Suppose the reaction system $$\mathrm{UO}_{2}(s)+4 \mathrm{HF}(g) \rightleftharpoons \mathrm{UF}_{4}(g)+2 \mathrm{H}_{2} \mathrm{O}(g)$$ has already reached equilibrium. Predict the effect that each of the following changes will have on the equilibrium position. Tell whether the equilibrium will shift to the right, will shift to the left, or will not be affected. a. Additional \(\mathrm{UO}_{2}(s)\) is added to the system. b. The reaction is performed in a glass reaction vessel; HF \((g)\) attacks and reacts with glass. c. Water vapor is removed.

Consider the following reaction at \(725^{\circ} \mathrm{C} :\) $$\mathrm{C}(s)+\mathrm{CO}_{2}(g) \leftrightharpoons 2 \mathrm{CO}(g)$$ At equilibrium, a \(4.50-\mathrm{L}\) container has 2.6 \(\mathrm{g}\) of carbon, \(\mathrm{CO}_{2}\) at a partial pressure of \(0.0020 \mathrm{atm},\) and a total pressure of 0.572 atm. Calculate \(K_{\mathrm{p}}\) for this reaction at \(725^{\circ} \mathrm{C}\)

The reaction to prepare methanol from carbon monoxide and hydrogen $$\mathrm{CO}(g)+\mathrm{H}_{2}(g) \leftrightharpoons \mathrm{CH}_{3} \mathrm{OH}(g)$$ is exothermic.
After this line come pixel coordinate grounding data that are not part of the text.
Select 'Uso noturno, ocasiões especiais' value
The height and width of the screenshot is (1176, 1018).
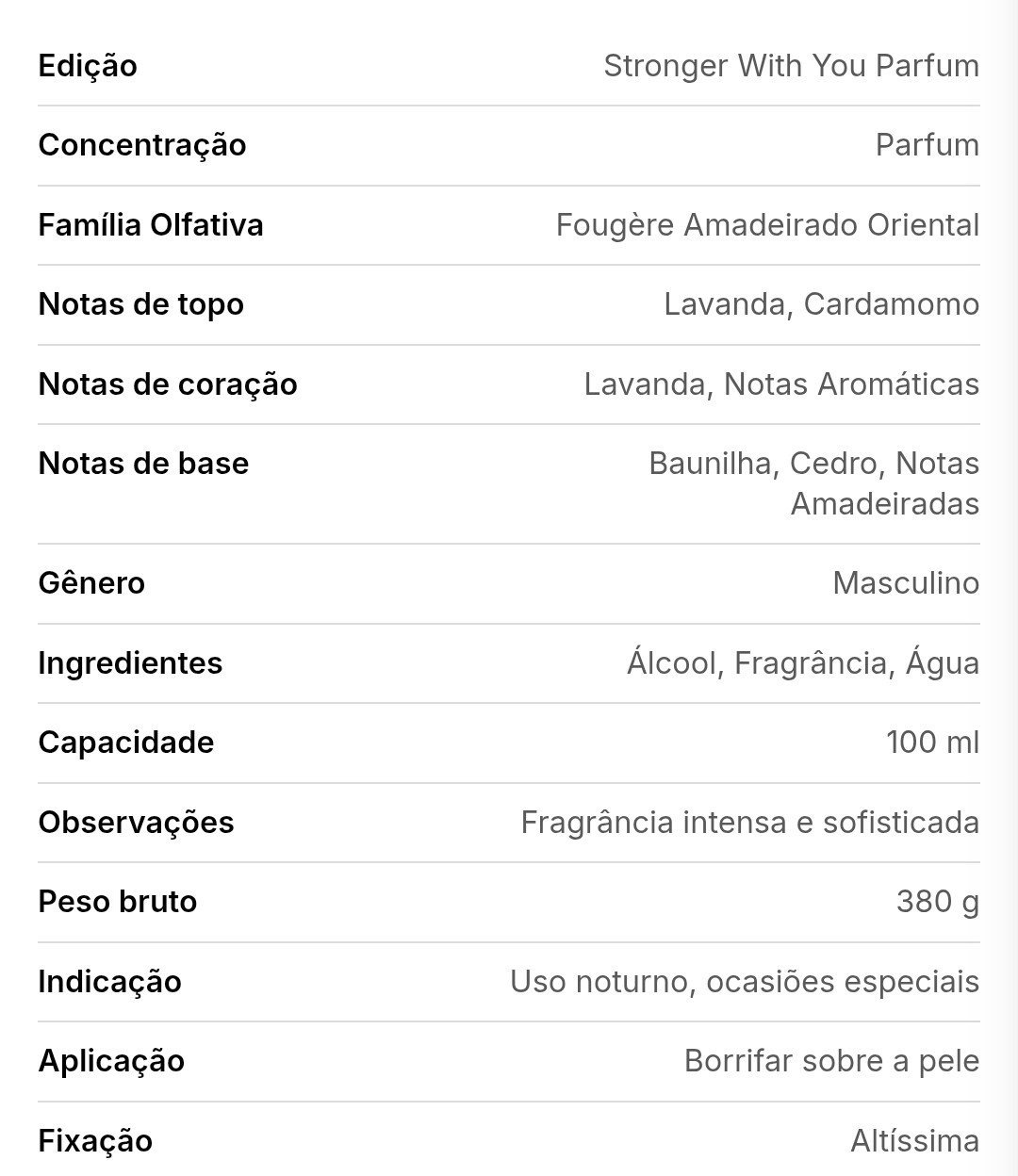coord(745,982)
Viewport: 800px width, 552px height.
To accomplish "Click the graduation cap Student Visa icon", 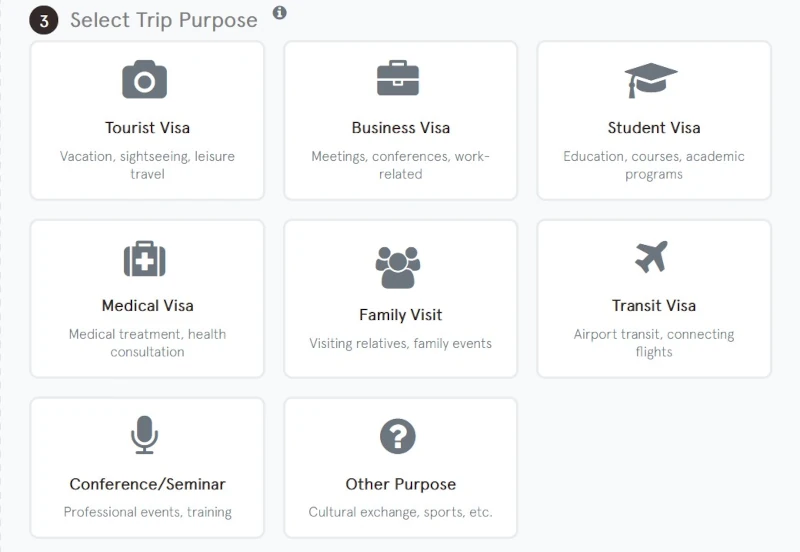I will click(651, 80).
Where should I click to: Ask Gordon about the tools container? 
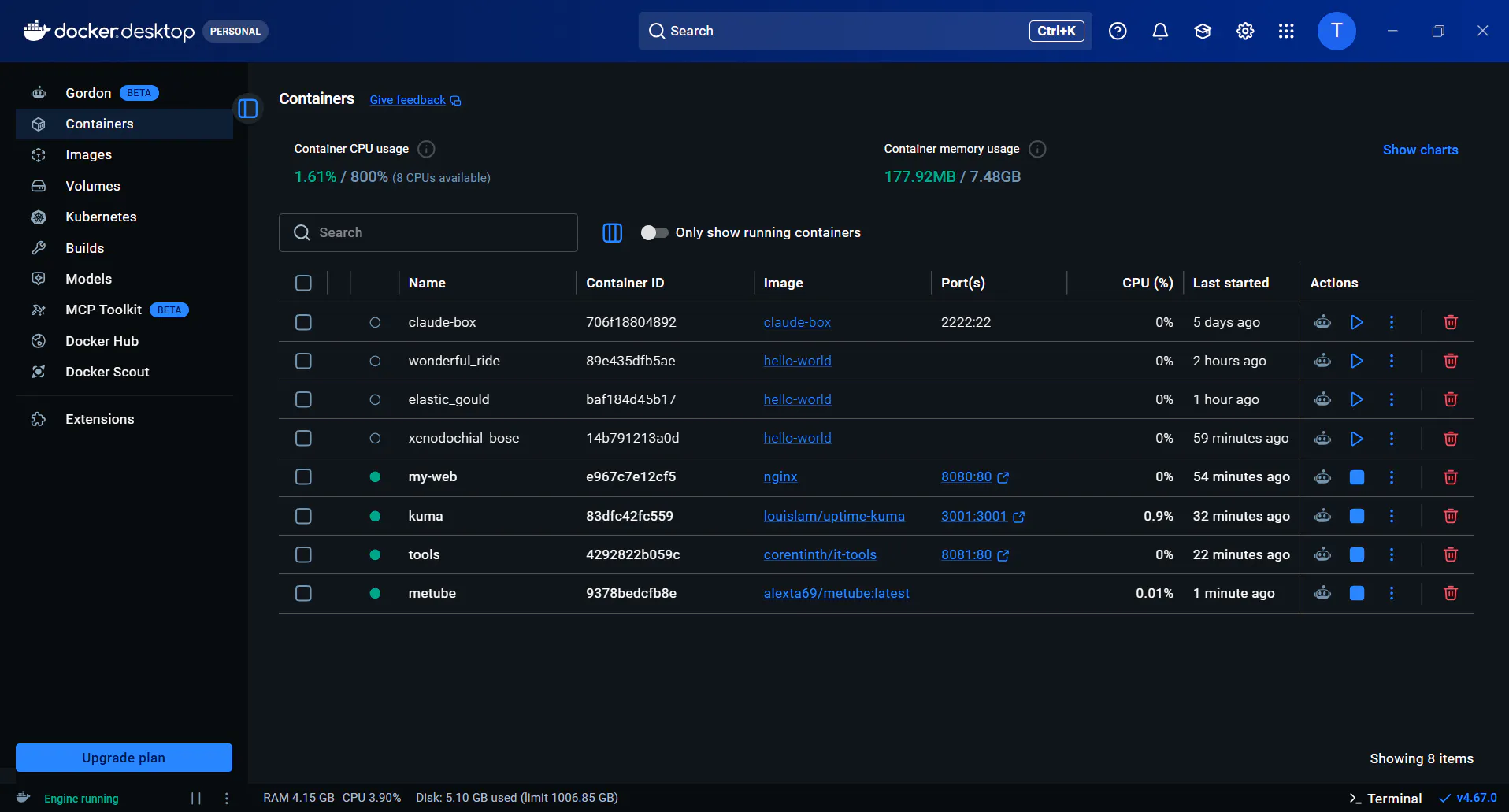pyautogui.click(x=1322, y=554)
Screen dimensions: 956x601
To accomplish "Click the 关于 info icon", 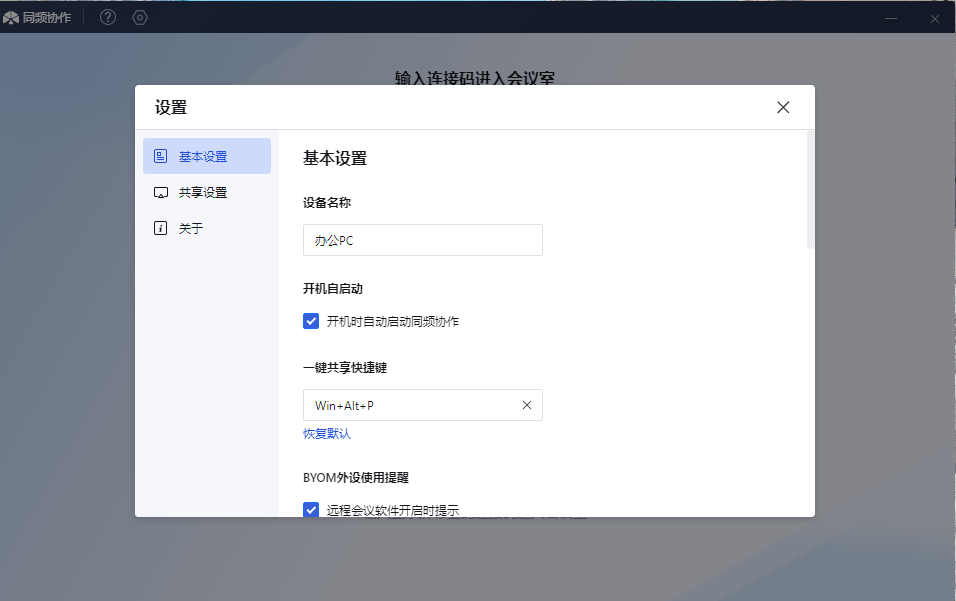I will pos(161,228).
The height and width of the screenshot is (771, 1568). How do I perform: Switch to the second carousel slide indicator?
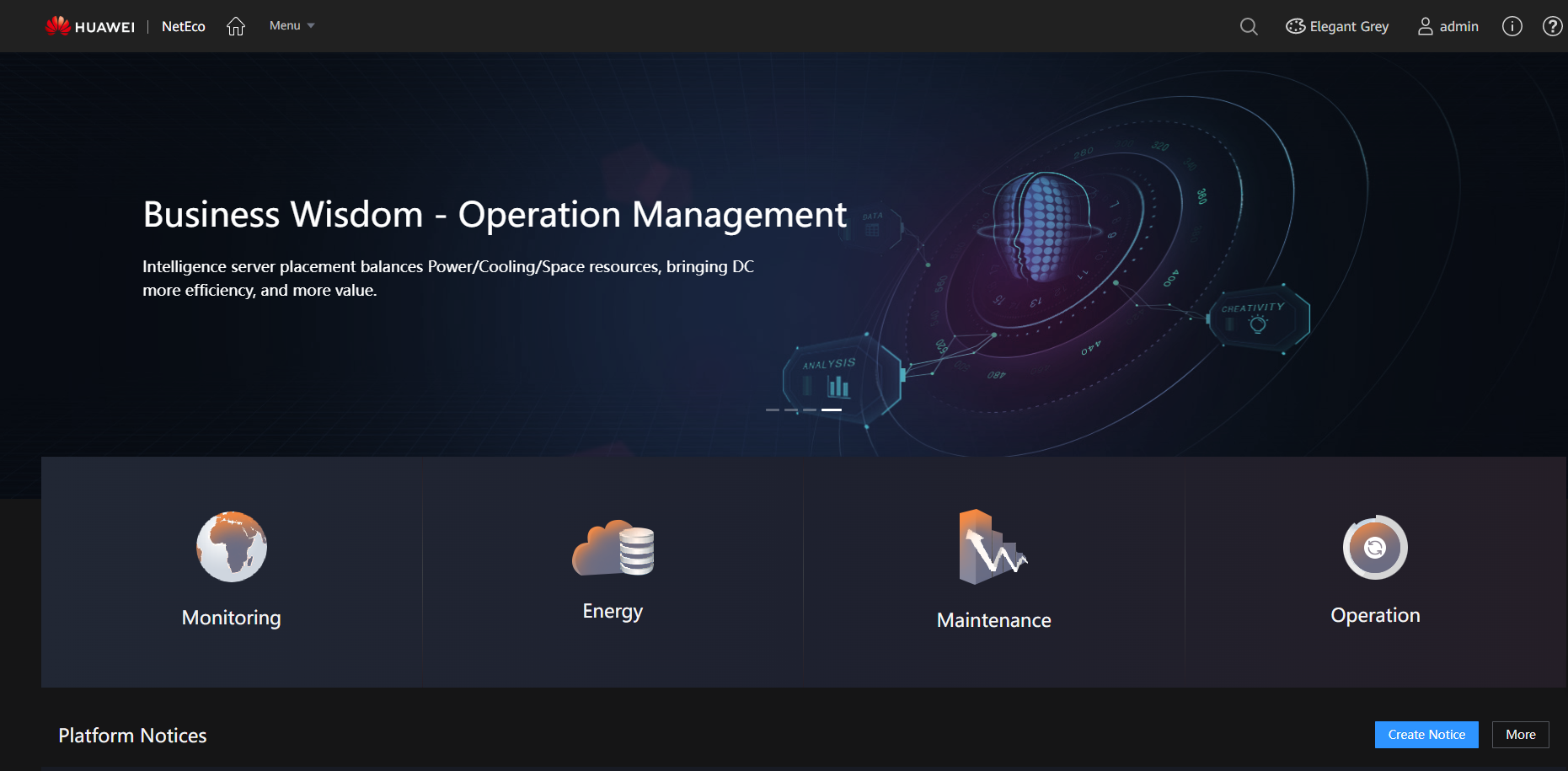[x=791, y=410]
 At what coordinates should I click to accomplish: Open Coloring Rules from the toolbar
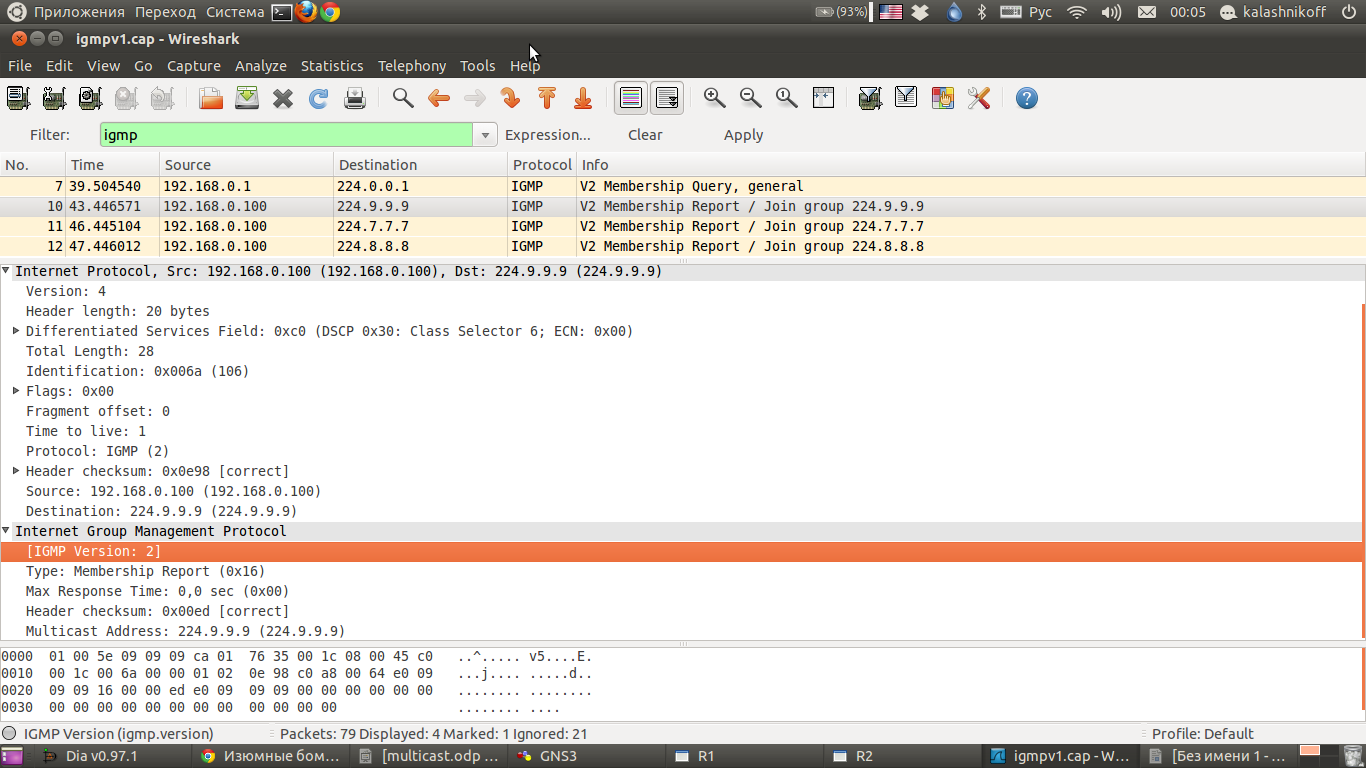(x=942, y=98)
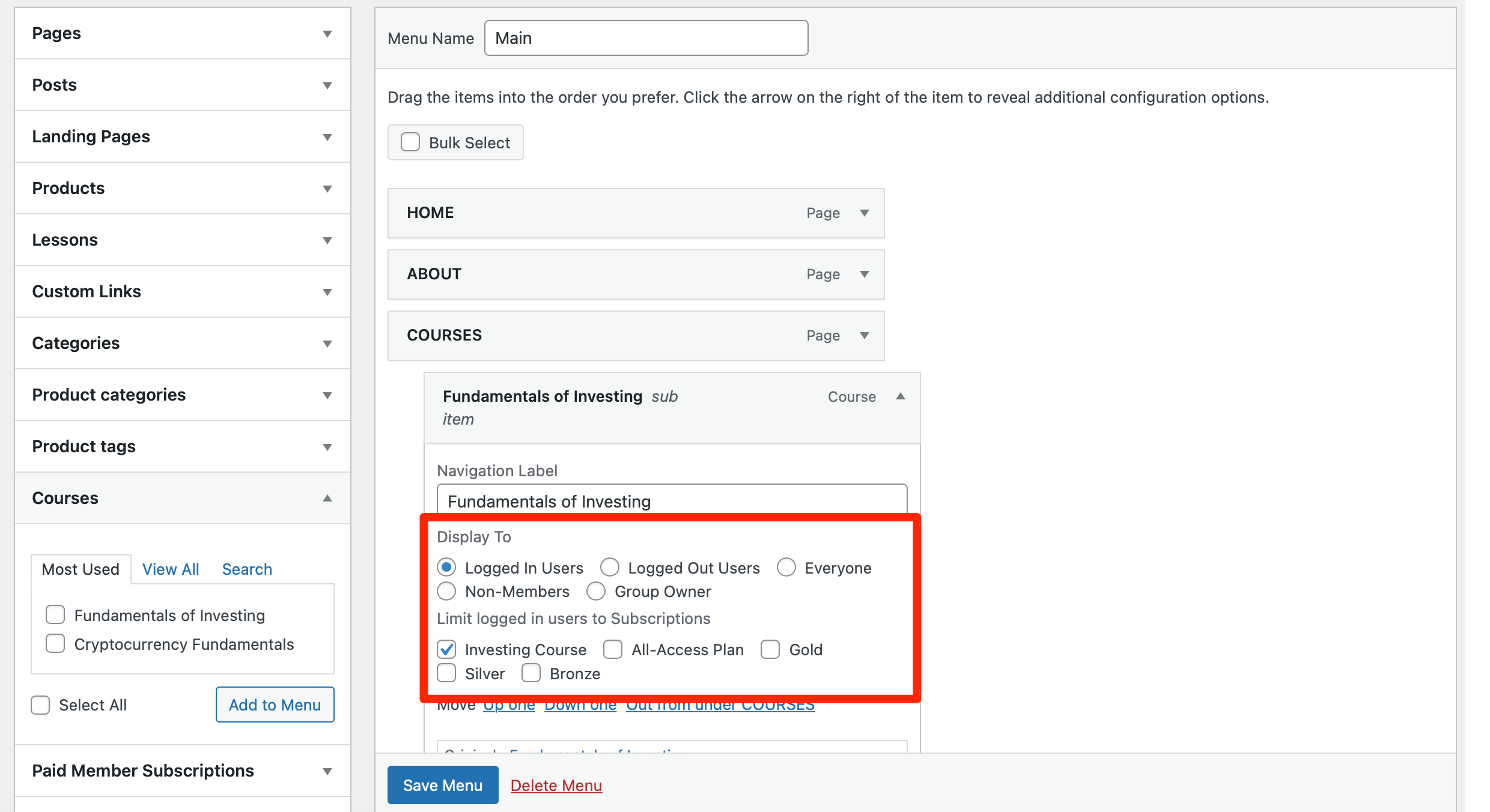Click the Add to Menu button
The height and width of the screenshot is (812, 1490).
pyautogui.click(x=274, y=705)
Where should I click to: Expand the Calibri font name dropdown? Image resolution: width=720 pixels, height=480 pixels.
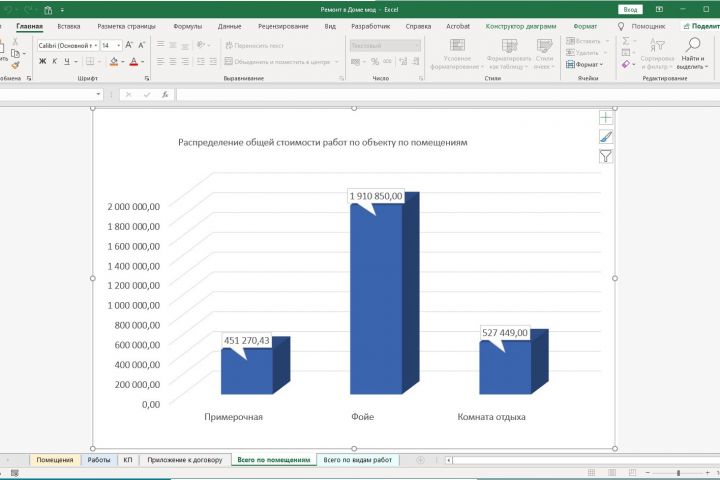coord(95,45)

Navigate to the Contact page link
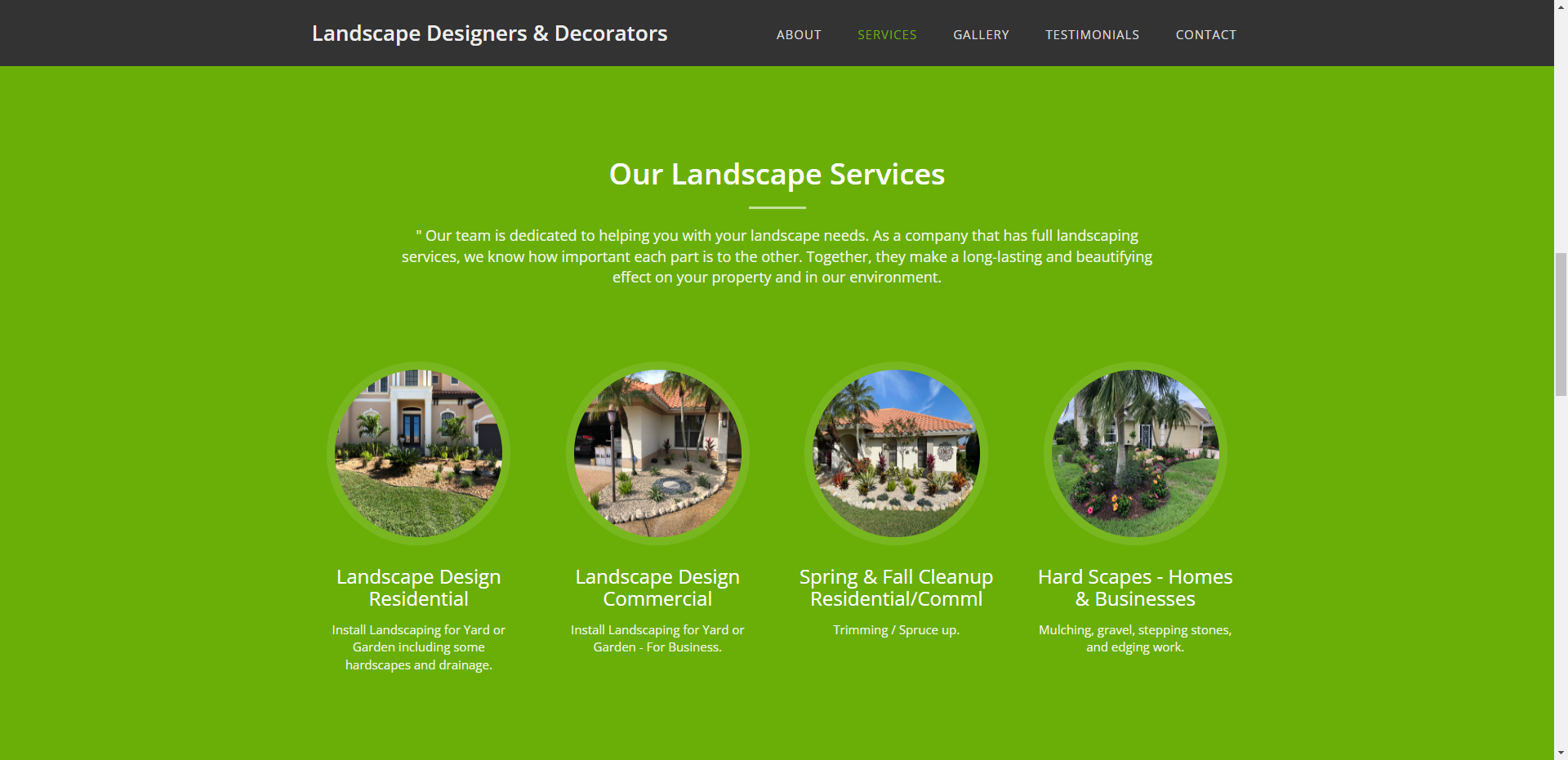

If you wanted to use this reaction to produce methanol commercially, would high or low temperatures favor a maximum yield? Explain.

In a study of the reaction $$3 \mathrm{Fe}(s)+4 \mathrm{H}_{2} \mathrm{O}(g) \rightleftharpoons \mathrm{Fe}_{3} \mathrm{O}_{4}(s)+4 \mathrm{H}_{2}(g)$$ at 1200 \(\mathrm{K}\) it was observed that when the equilibrium partial pressure of water vapor is 15.0 torr, the total pressure at equilibrium is 36.3 torr. Calculate the value of \(K_{\mathrm{p}}\) for this reaction at 1200 \(\mathrm{K}\) . Hint: Apply Dalton's law of partial pressures.)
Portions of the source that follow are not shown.